Extracted entries Block Start

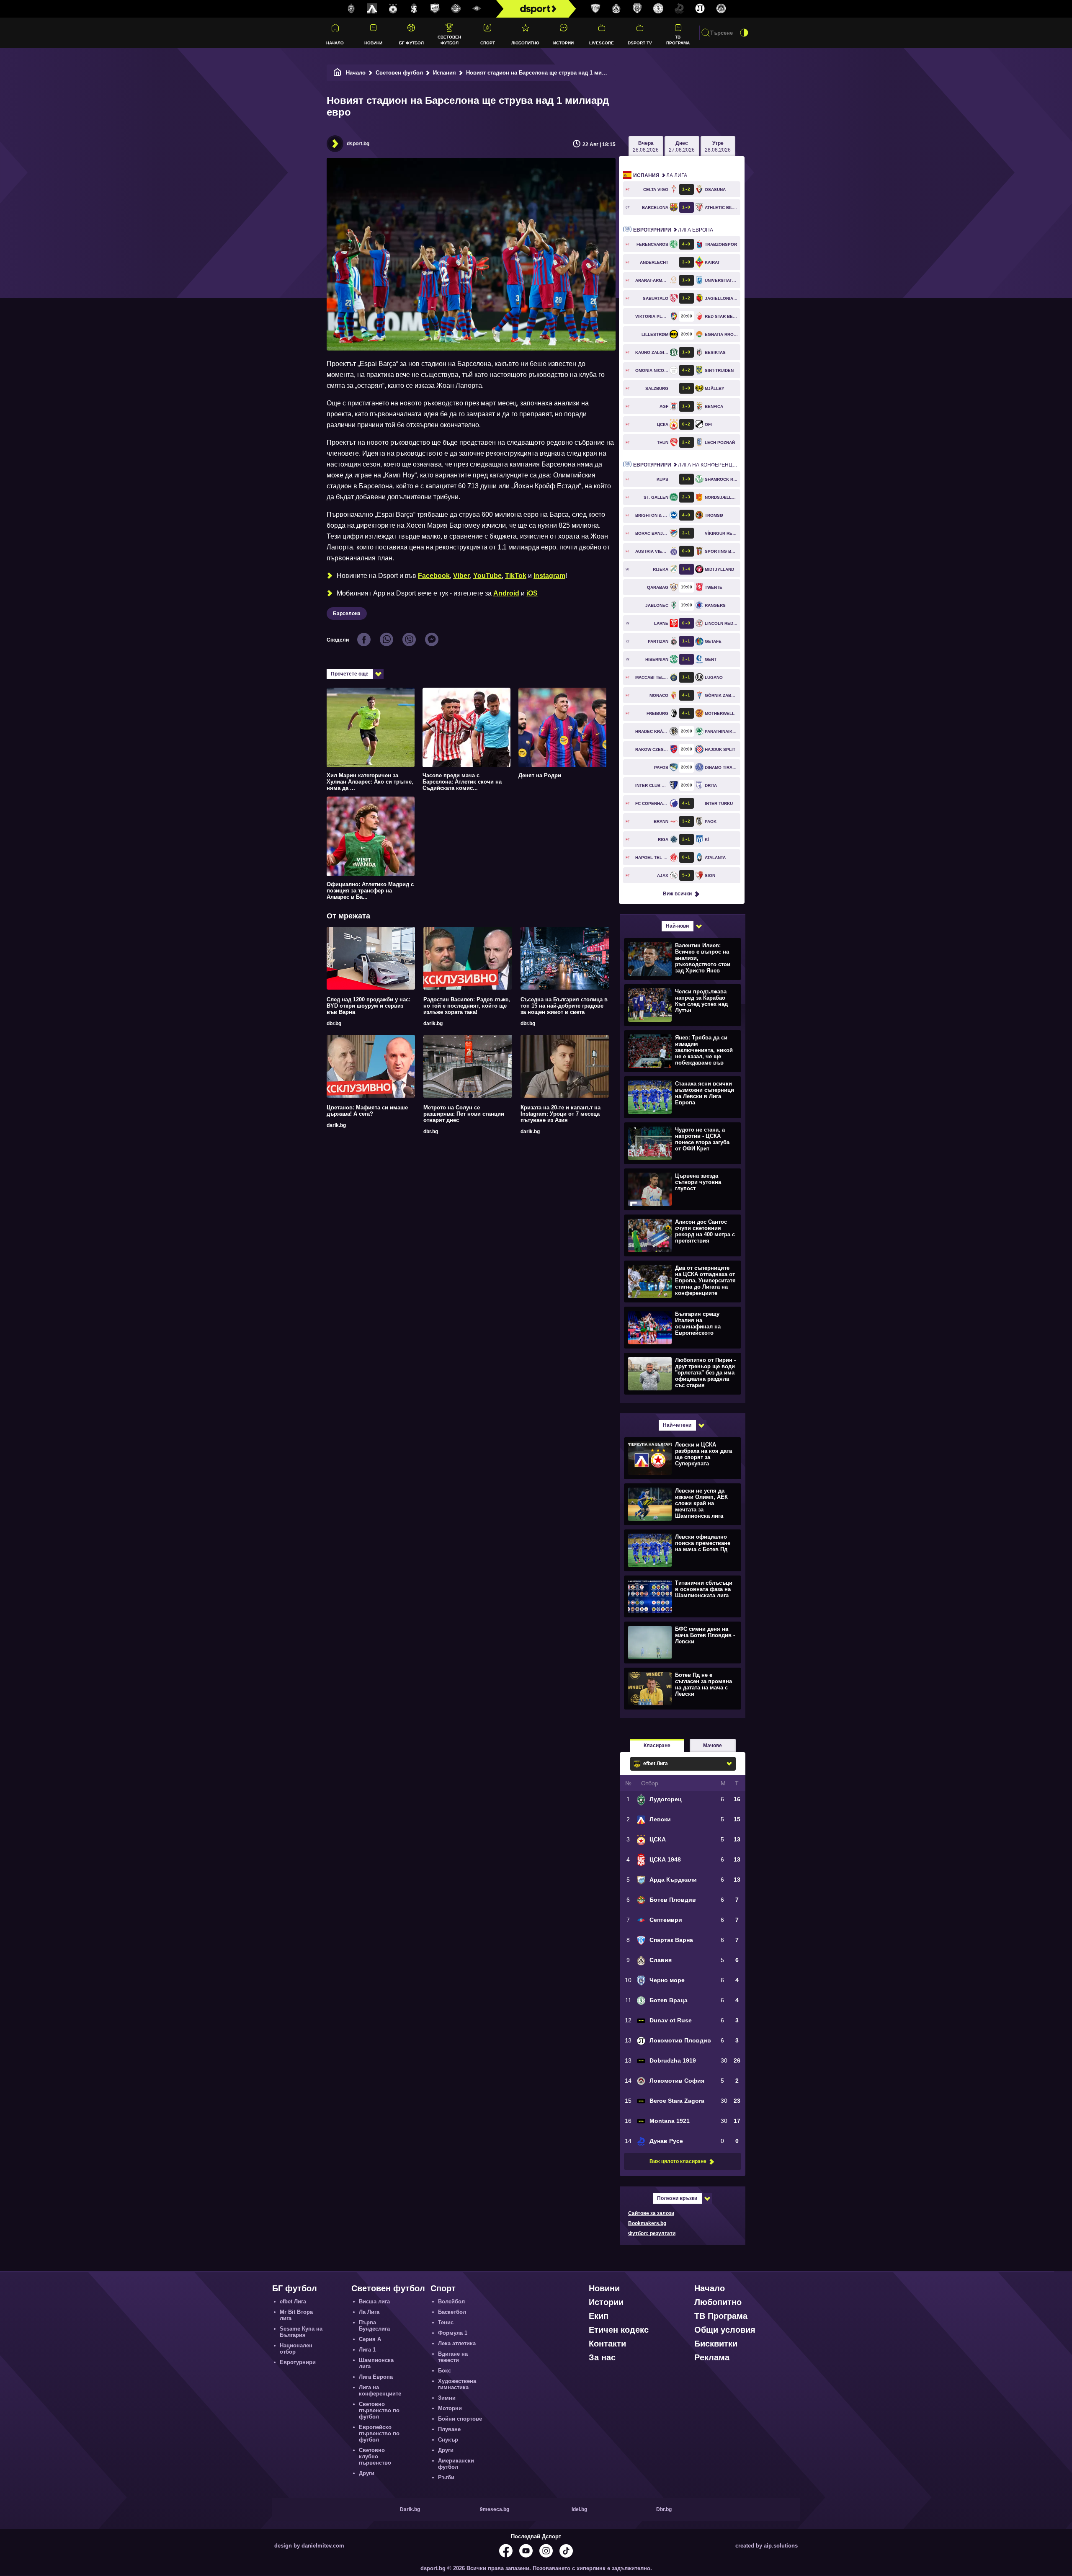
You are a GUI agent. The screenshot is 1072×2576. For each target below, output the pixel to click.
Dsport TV (640, 43)
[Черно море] (637, 8)
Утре (718, 146)
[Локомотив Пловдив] (700, 8)
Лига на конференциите (686, 465)
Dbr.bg (664, 2509)
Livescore (601, 43)
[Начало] (337, 73)
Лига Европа (673, 230)
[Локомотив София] (721, 8)
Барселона (347, 613)
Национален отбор (296, 2348)
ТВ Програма (678, 40)
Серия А (370, 2339)
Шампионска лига (376, 2363)
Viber (461, 575)
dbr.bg (334, 1023)
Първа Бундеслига (374, 2325)
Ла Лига (660, 175)
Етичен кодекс (619, 2329)
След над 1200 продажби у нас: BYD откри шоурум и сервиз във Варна (368, 1005)
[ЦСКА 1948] (414, 8)
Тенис (446, 2322)
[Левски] (372, 8)
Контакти (607, 2343)
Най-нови (677, 926)
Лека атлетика (457, 2343)
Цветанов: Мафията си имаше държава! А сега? (367, 1110)
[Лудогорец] (351, 8)
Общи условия (724, 2329)
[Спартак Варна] (595, 8)
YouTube (487, 575)
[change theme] (744, 32)
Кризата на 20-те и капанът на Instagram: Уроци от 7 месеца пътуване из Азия (560, 1113)
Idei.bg (579, 2509)
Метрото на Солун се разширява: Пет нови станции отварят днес (463, 1113)
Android (506, 593)
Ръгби (446, 2477)
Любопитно (525, 43)
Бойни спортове (460, 2419)
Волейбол (451, 2301)
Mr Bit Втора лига (296, 2315)
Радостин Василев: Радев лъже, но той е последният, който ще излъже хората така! (466, 1005)
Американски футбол (456, 2463)
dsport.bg (358, 144)
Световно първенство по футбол (379, 2410)
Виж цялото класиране (677, 2161)
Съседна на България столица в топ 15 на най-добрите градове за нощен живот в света (564, 1005)
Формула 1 (452, 2333)
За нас (602, 2357)
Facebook (434, 575)
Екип (598, 2316)
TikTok (515, 575)
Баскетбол (452, 2312)
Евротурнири (298, 2362)
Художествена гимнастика (457, 2384)
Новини (373, 43)
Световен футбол (449, 40)
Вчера (646, 146)
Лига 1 (367, 2350)
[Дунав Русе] (679, 8)
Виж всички (677, 894)
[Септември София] (476, 8)
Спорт (487, 43)
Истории (563, 43)
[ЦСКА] (393, 8)
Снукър (448, 2440)
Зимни (447, 2398)
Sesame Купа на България (301, 2332)
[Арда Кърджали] (435, 8)
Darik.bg (410, 2509)
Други (366, 2473)
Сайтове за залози (651, 2213)
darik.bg (433, 1023)
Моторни (450, 2408)
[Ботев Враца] (658, 8)
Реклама (711, 2357)
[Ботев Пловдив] (456, 9)
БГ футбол (411, 43)
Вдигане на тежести (453, 2357)
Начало (335, 43)
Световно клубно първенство (375, 2456)
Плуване (449, 2429)
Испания (444, 73)
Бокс (444, 2370)
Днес (682, 146)
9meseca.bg (494, 2509)
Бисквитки (715, 2343)
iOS (532, 593)
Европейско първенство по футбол (379, 2433)
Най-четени (677, 1425)
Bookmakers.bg (647, 2223)
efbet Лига (293, 2301)
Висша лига (374, 2301)
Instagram (549, 575)
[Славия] (616, 8)
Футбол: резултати (651, 2233)
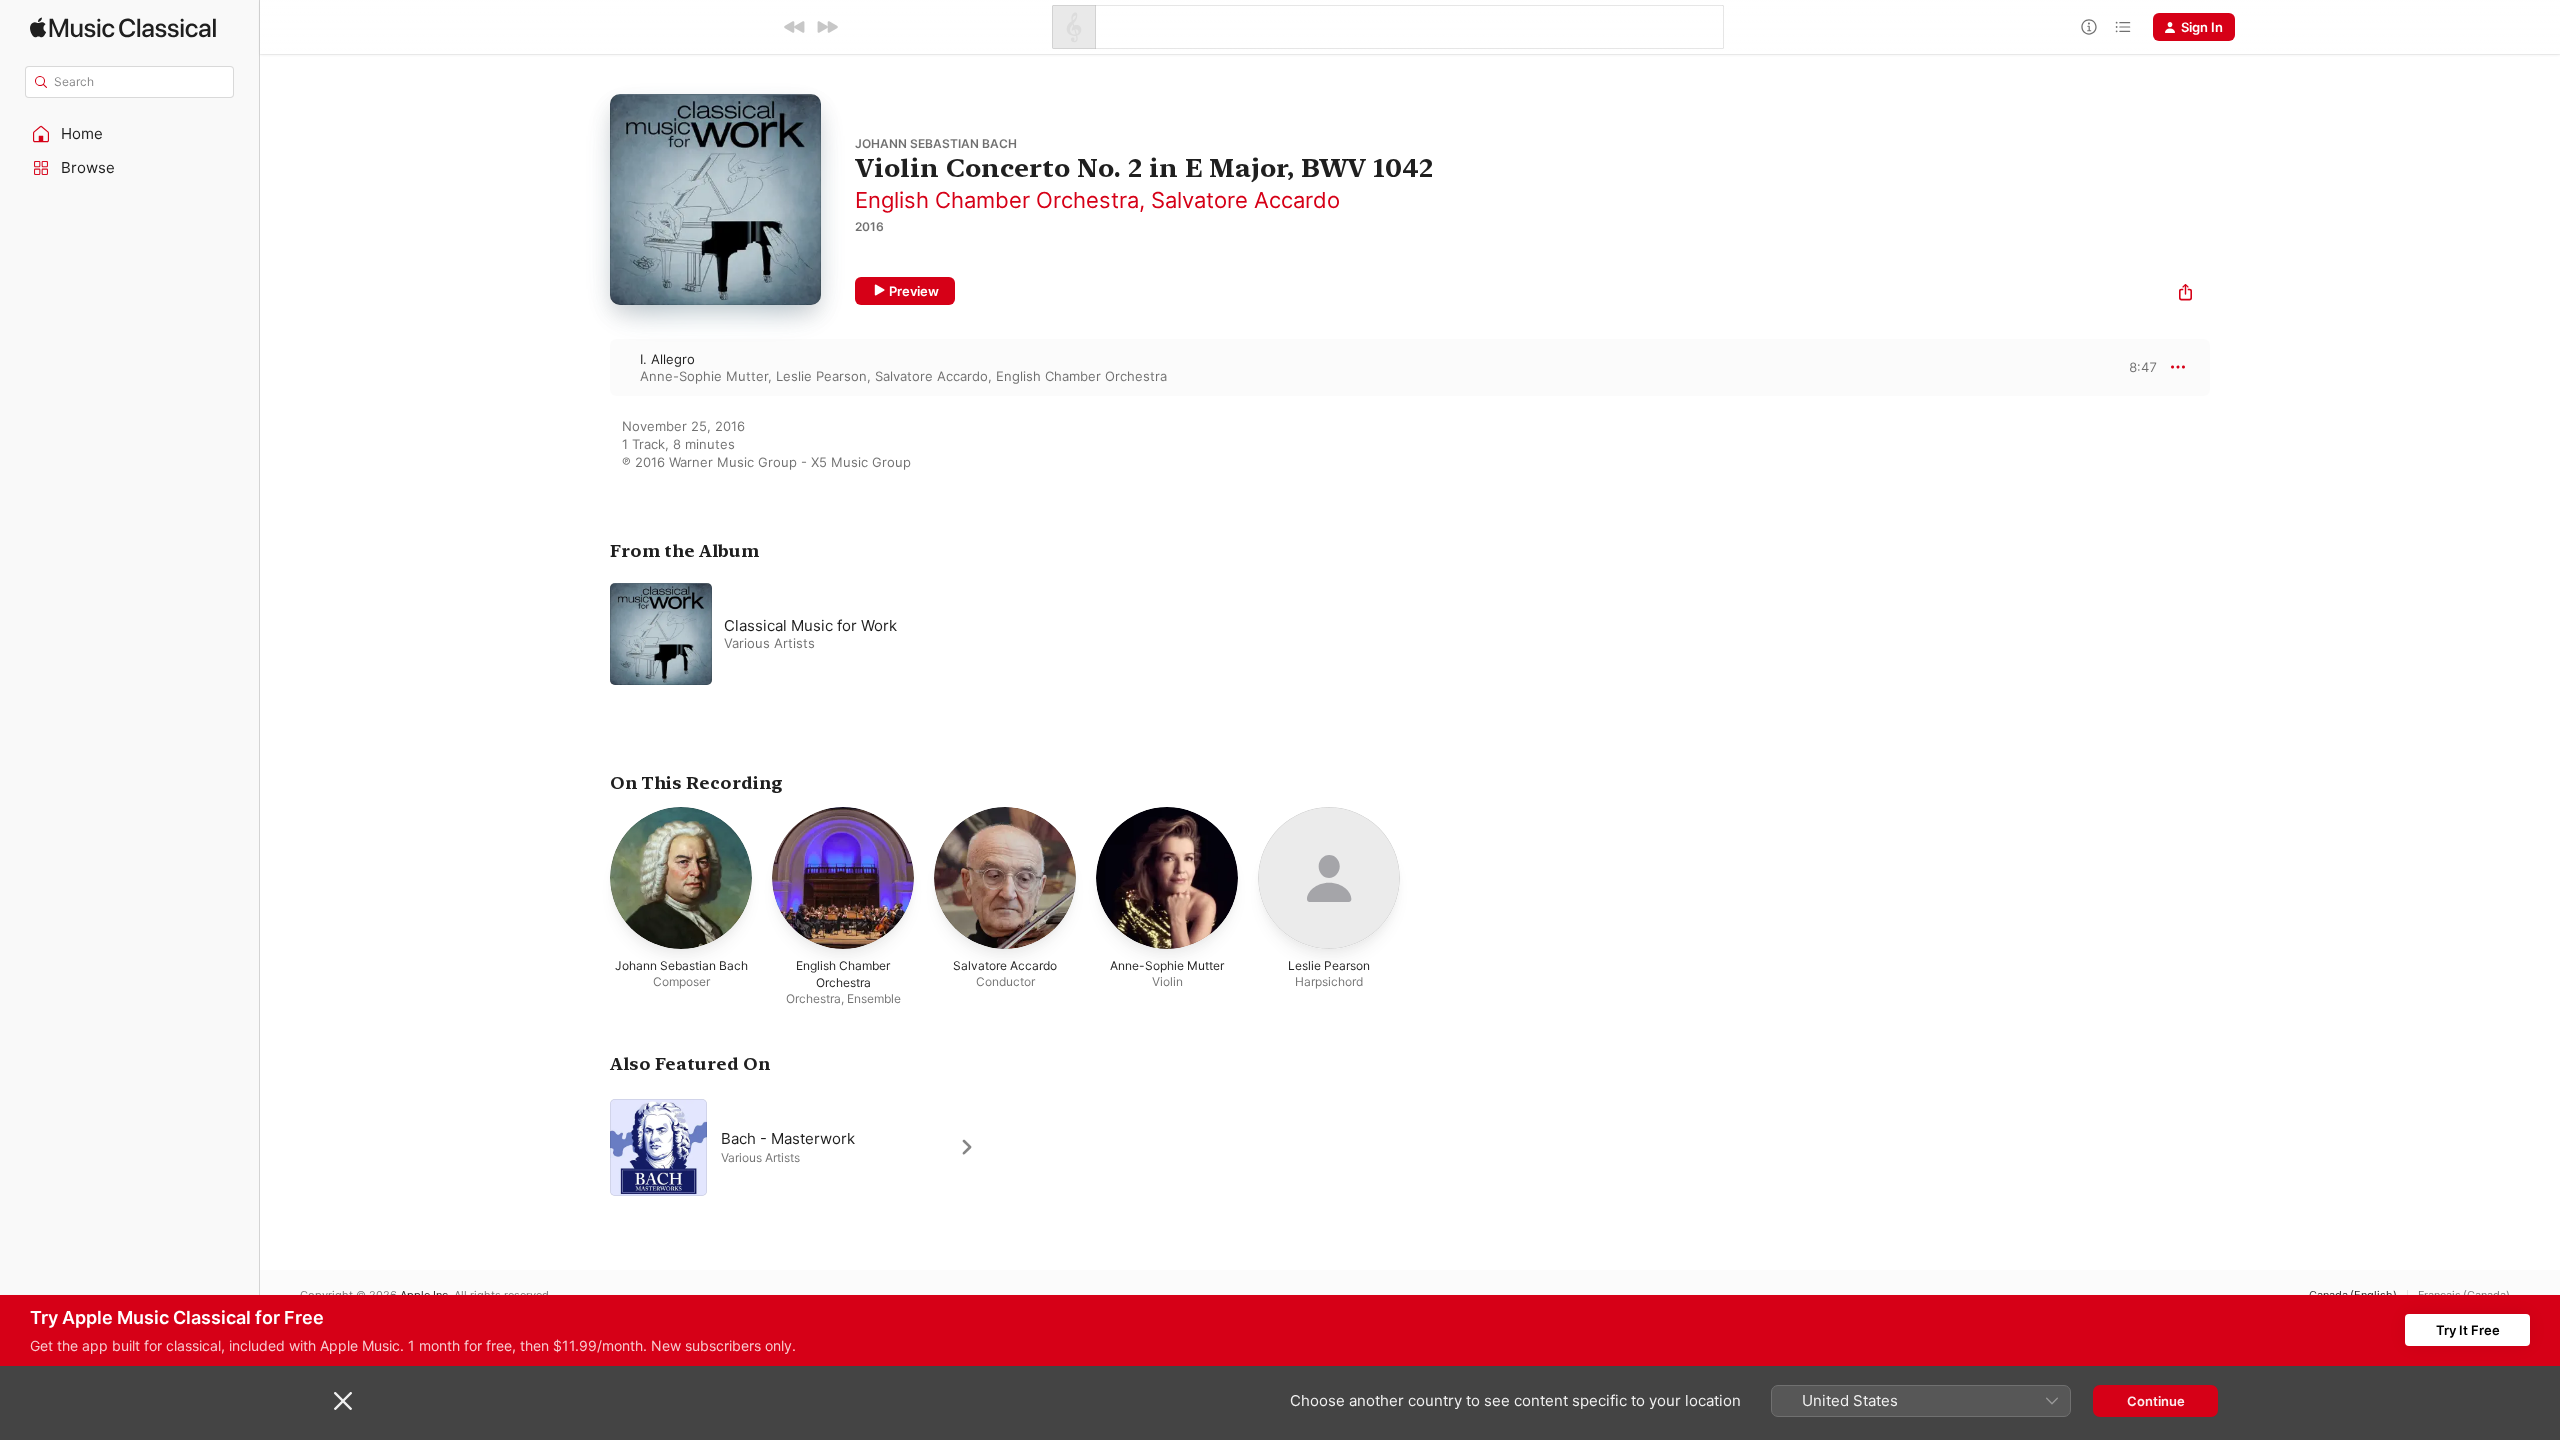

Extracted entries Block End

Aim of the exercise :: Begin at the top of the records above and retype each line exactly until the line containing "dsport.bg (358, 144)", which is included. Skip all pictures.

Response to the task ::
You are a GUI agent. The screenshot is 1072×2576. For each target below, output the pixel to click.
Dsport TV (640, 43)
[Черно море] (637, 8)
Утре (718, 146)
[Локомотив Пловдив] (700, 8)
Лига на конференциите (686, 465)
Dbr.bg (664, 2509)
Livescore (601, 43)
[Начало] (337, 73)
Лига Европа (673, 230)
[Локомотив София] (721, 8)
Барселона (347, 613)
Национален отбор (296, 2348)
ТВ Програма (678, 40)
Серия А (370, 2339)
Шампионска лига (376, 2363)
Viber (461, 575)
dbr.bg (334, 1023)
Първа Бундеслига (374, 2325)
Ла Лига (660, 175)
Етичен кодекс (619, 2329)
След над 1200 продажби у нас: BYD откри шоурум и сервиз във Варна (368, 1005)
[ЦСКА 1948] (414, 8)
Тенис (446, 2322)
[Левски] (372, 8)
Контакти (607, 2343)
Най-нови (677, 926)
Лека атлетика (457, 2343)
Цветанов: Мафията си имаше държава! А сега? (367, 1110)
[Лудогорец] (351, 8)
Общи условия (724, 2329)
[Спартак Варна] (595, 8)
YouTube (487, 575)
[change theme] (744, 32)
Кризата на 20-те и капанът на Instagram: Уроци от 7 месеца пътуване из Азия (560, 1113)
Idei.bg (579, 2509)
Метрото на Солун се разширява: Пет нови станции отварят днес (463, 1113)
Android (506, 593)
Ръгби (446, 2477)
Любопитно (525, 43)
Бойни спортове (460, 2419)
Волейбол (451, 2301)
Mr Bit Втора лига (296, 2315)
Радостин Василев: Радев лъже, но той е последният, който ще излъже хората така! (466, 1005)
Американски футбол (456, 2463)
dsport.bg (358, 144)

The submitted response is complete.